All of lore.kernel.org
 help / color / mirror / Atom feed
From: Ingo Molnar <mingo@kernel.org>
To: Davidlohr Bueso <davidlohr@hp.com>, Al Viro <viro@zeniv.linux.org.uk>
Cc: Andrew Morton <akpm@linux-foundation.org>,
	Linus Torvalds <torvalds@linux-foundation.org>,
	Michel Lespinasse <walken@google.com>,
	Peter Zijlstra <a.p.zijlstra@chello.nl>,
	Rik van Riel <riel@redhat.com>,
	Tim Chen <tim.c.chen@linux.intel.com>,
	aswin@hp.com, linux-mm <linux-mm@kvack.org>,
	linux-kernel@vger.kernel.org,
	Russell King <linux@arm.linux.org.uk>,
	Catalin Marinas <catalin.marinas@arm.com>,
	Will Deacon <will.deacon@arm.com>,
	Richard Kuo <rkuo@codeaurora.org>,
	Ralf Baechle <ralf@linux-mips.org>,
	Benjamin Herrenschmidt <benh@kernel.crashing.org>,
	Paul Mackerras <paulus@samba.org>,
	Martin Schwidefsky <schwidefsky@de.ibm.com>,
	Heiko Carstens <heiko.carstens@de.ibm.com>,
	Paul Mundt <lethal@linux-sh.org>,
	Chris Metcalf <cmetcalf@tilera.com>,
	Jeff Dike <jdike@addtoit.com>,
	Richard Weinberger <richard@nod.at>,
	Thomas Gleixner <tglx@linutronix.de>,
	Ingo Molnar <mingo@redhat.com>, "H. Peter Anvin" <hpa@zytor.com>
Subject: [PATCH 4/3] x86/vdso: Optimize setup_additional_pages()
Date: Fri, 18 Oct 2013 08:05:01 +0200	[thread overview]
Message-ID: <20131018060501.GA3411@gmail.com> (raw)
In-Reply-To: <1382057438-3306-4-git-send-email-davidlohr@hp.com>


* Davidlohr Bueso <davidlohr@hp.com> wrote:

> --- a/arch/x86/vdso/vma.c
> +++ b/arch/x86/vdso/vma.c
> @@ -154,12 +154,17 @@ static int setup_additional_pages(struct linux_binprm *bprm,
>  				  unsigned size)
>  {
>  	struct mm_struct *mm = current->mm;
> +	struct vm_area_struct *vma;
>  	unsigned long addr;
>  	int ret;
>  
>  	if (!vdso_enabled)
>  		return 0;
>  
> +	vma = kmem_cache_zalloc(vm_area_cachep, GFP_KERNEL);
> +	if (unlikely(!vma))
> +		return -ENOMEM;
> +
>  	down_write(&mm->mmap_sem);
>  	addr = vdso_addr(mm->start_stack, size);
>  	addr = get_unmapped_area(NULL, addr, size, 0, 0);
> @@ -173,14 +178,17 @@ static int setup_additional_pages(struct linux_binprm *bprm,
>  	ret = install_special_mapping(mm, addr, size,
>  				      VM_READ|VM_EXEC|
>  				      VM_MAYREAD|VM_MAYWRITE|VM_MAYEXEC,
> -				      pages);
> +				      pages, &vma);
>  	if (ret) {
>  		current->mm->context.vdso = NULL;
>  		goto up_fail;
>  	}
>  
> +	up_write(&mm->mmap_sem);
> +	return ret;
>  up_fail:
>  	up_write(&mm->mmap_sem);
> +	kmem_cache_free(vm_area_cachep, vma);
>  	return ret;
>  }
>  

1)

Beyond the simplification that Linus suggested, why not introduce a new 
function, named 'install_special_mapping_vma()' or so, and convert 
architectures one by one, without pressure to get it all done (and all 
correct) in a single patch?

2)

I don't see the justification: this code gets executed in exec() where a 
new mm has just been allocated. There's only a single user of the mm and 
thus the critical section width of mmap_sem is more or less irrelevant.

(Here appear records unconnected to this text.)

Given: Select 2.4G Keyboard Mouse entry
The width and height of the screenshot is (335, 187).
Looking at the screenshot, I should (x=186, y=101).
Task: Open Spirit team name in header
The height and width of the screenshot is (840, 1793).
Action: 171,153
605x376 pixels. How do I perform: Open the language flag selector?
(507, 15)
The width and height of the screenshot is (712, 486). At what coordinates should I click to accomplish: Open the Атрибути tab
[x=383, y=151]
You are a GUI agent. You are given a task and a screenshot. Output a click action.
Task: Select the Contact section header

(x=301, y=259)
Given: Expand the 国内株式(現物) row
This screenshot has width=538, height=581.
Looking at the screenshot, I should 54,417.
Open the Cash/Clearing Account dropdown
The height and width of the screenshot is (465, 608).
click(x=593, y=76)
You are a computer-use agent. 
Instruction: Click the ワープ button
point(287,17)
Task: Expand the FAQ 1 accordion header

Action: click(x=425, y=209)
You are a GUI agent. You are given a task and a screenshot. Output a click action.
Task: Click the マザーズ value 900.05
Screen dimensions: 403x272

mmap_sem critical section size only matters for codepaths that threaded 
programs can hit.

3)

But, if we do all that, a couple of other (micro-)optimizations are 
possible in setup_additional_pages() as well:

 - vdso_addr(), which is actually much _more_ expensive than kmalloc() 
   because on most distros it will call into the RNG, can also be done 
   outside the mmap_sem.

 - the error paths can all be merged and the common case can be made 
   fall-through.

 - use 'mm' consistently instead of repeating 'current->mm'

 - set 'mm->context.vdso' only once we know it's all a success, and do it 
   outside the lock

 - add a few comments about which operations are locked, which unlocked, 
   and why. Please double check the assumptions I documented there.

See the diff attached below. (Totally untested and all that.)

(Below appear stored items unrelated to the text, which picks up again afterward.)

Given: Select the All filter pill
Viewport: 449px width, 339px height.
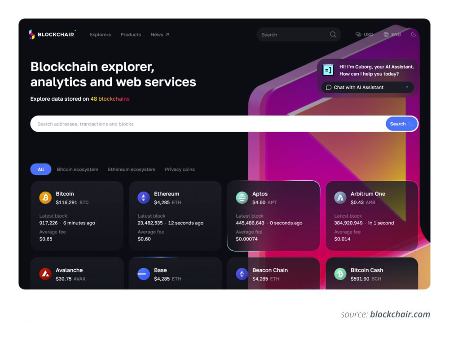Looking at the screenshot, I should [40, 170].
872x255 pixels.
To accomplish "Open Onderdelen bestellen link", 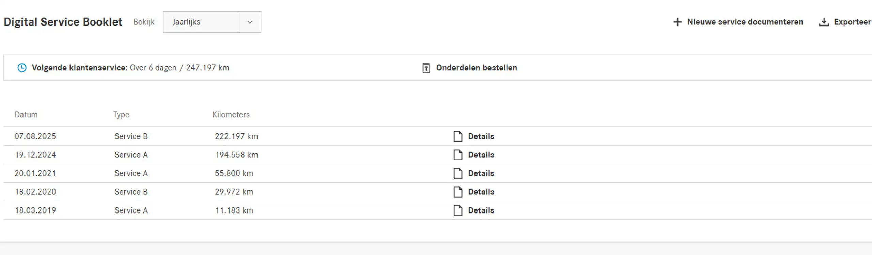I will [477, 68].
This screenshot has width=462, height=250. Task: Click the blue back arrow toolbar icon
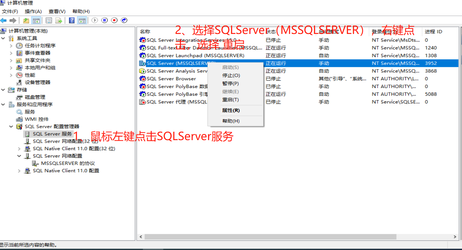4,20
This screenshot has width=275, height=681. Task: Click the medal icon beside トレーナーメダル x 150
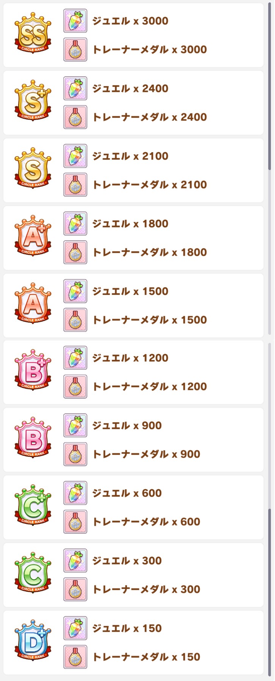tap(75, 657)
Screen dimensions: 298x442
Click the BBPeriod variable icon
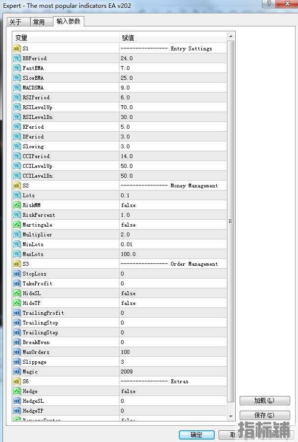pyautogui.click(x=17, y=58)
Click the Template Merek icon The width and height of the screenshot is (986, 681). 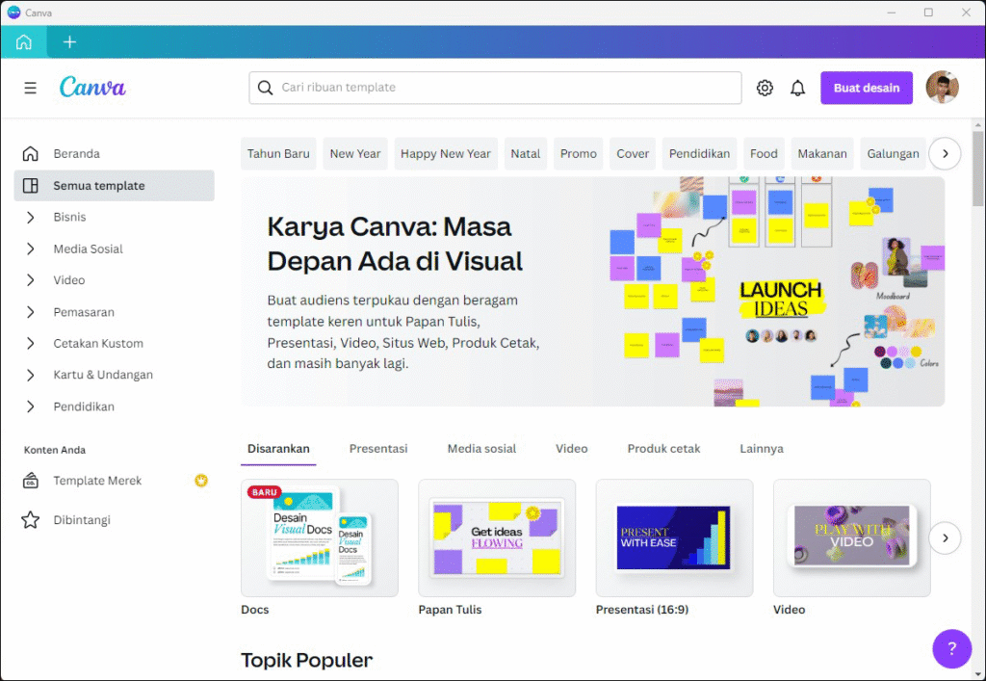point(32,481)
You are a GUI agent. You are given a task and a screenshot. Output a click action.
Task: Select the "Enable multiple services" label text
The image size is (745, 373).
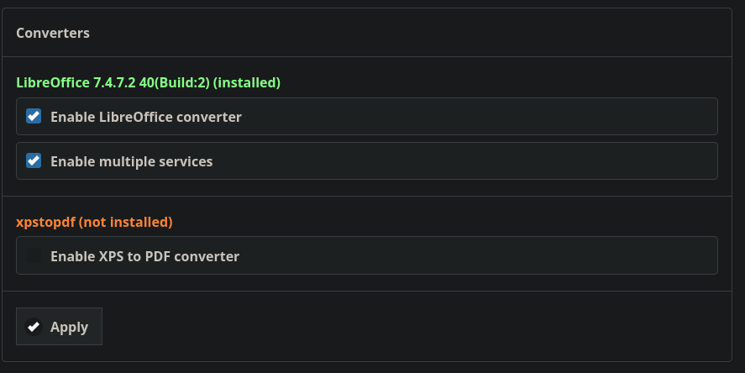coord(132,161)
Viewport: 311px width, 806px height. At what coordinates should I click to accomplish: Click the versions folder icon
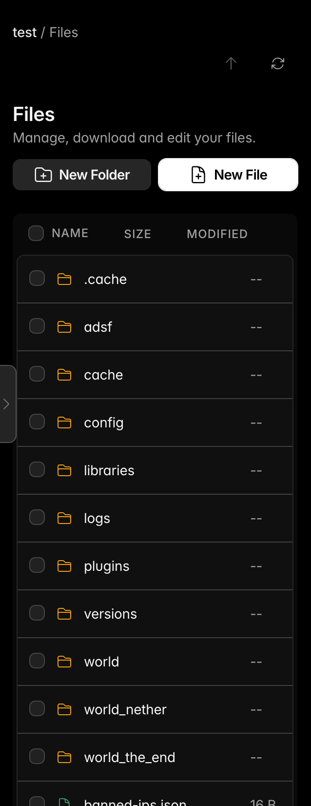64,614
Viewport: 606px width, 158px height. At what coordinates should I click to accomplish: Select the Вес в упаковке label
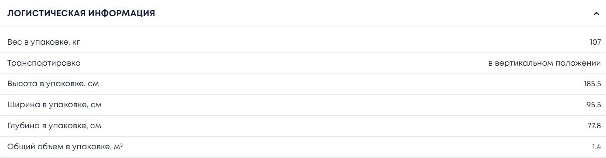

Also note that I think, in theory, if exec() guaranteed the privacy and 
single threadedness of the new mm, we could probably do _all_ of this 
unlocked. Right now I don't think this is guaranteed: ptrace() users might 
look up the new PID and might interfere on the MM via 
PTRACE_PEEK*/PTRACE_POKE*.

( Furthermore, /proc/ might also give early access to aspects of the mm - 
  although no manipulation of the mm is possible there. )

If such privacy of the new mm was guaranteed then that would also remove 
the need to move the allocation out of install_special_mapping().

But, I don't think it all matters, due to #2 - and your changes actively 
complicate setup_pages(), which makes this security sensitive code a bit 
more fragile. We can still do it out of sheer principle, I just don't see 
where it's supposed to help scale better.

Thanks,

	Ingo

 arch/x86/vdso/vma.c | 40 +++++++++++++++++++++++++++-------------
 1 file changed, 27 insertions(+), 13 deletions(-)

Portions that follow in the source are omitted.